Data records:
• • •
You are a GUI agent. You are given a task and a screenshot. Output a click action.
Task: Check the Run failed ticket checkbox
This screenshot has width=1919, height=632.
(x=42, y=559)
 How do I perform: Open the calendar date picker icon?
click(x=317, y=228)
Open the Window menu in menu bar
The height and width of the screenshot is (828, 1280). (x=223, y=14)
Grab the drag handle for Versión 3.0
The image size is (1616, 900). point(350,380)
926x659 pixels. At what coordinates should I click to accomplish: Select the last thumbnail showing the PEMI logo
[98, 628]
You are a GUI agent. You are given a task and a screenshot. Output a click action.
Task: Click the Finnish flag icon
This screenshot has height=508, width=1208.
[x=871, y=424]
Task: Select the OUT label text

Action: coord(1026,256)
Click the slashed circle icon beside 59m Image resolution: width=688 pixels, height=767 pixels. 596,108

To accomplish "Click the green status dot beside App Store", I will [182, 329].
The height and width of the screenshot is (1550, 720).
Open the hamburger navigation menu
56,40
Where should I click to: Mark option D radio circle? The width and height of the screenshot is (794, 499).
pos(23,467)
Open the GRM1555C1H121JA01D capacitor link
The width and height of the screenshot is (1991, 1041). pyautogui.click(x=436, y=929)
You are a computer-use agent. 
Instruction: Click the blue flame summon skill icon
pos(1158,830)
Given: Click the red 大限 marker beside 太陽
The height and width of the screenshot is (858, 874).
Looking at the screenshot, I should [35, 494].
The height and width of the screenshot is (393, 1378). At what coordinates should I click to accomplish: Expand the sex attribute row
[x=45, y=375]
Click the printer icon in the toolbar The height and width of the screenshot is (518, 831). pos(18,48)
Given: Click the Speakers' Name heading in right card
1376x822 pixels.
• • •
**What to work on:** Return the records in full, exactly as they read.

**Written solution:**
You are a GUI agent. You are given a task and a screenshot. Output a click action.
Task: Check the Run failed ticket checkbox
This screenshot has width=1919, height=632.
(x=42, y=559)
 How do I perform: Open the calendar date picker icon?
click(x=317, y=228)
Open the Window menu in menu bar
The height and width of the screenshot is (828, 1280). (x=223, y=14)
Grab the drag handle for Versión 3.0
The image size is (1616, 900). point(350,380)
926x659 pixels. At what coordinates should I click to accomplish: Select the last thumbnail showing the PEMI logo
[98, 628]
You are a GUI agent. You are given a task and a screenshot. Output a click action.
Task: Click the Finnish flag icon
This screenshot has height=508, width=1208.
[x=871, y=424]
Task: Select the OUT label text

Action: coord(1026,256)
Click the slashed circle icon beside 59m Image resolution: width=688 pixels, height=767 pixels. 596,108

To accomplish "Click the green status dot beside App Store", I will [182, 329].
The height and width of the screenshot is (1550, 720).
Open the hamburger navigation menu
56,40
Where should I click to: Mark option D radio circle? The width and height of the screenshot is (794, 499).
pos(23,467)
Open the GRM1555C1H121JA01D capacitor link
The width and height of the screenshot is (1991, 1041). pyautogui.click(x=436, y=929)
You are a computer-use agent. 
Instruction: Click the blue flame summon skill icon
pos(1158,830)
Given: Click the red 大限 marker beside 太陽
The height and width of the screenshot is (858, 874).
Looking at the screenshot, I should [35, 494].
The height and width of the screenshot is (393, 1378). At what coordinates should I click to accomplish: Expand the sex attribute row
[x=45, y=375]
Click the printer icon in the toolbar The height and width of the screenshot is (518, 831). pos(18,48)
Given: Click the Speakers' Name heading in right card
1376x822 pixels.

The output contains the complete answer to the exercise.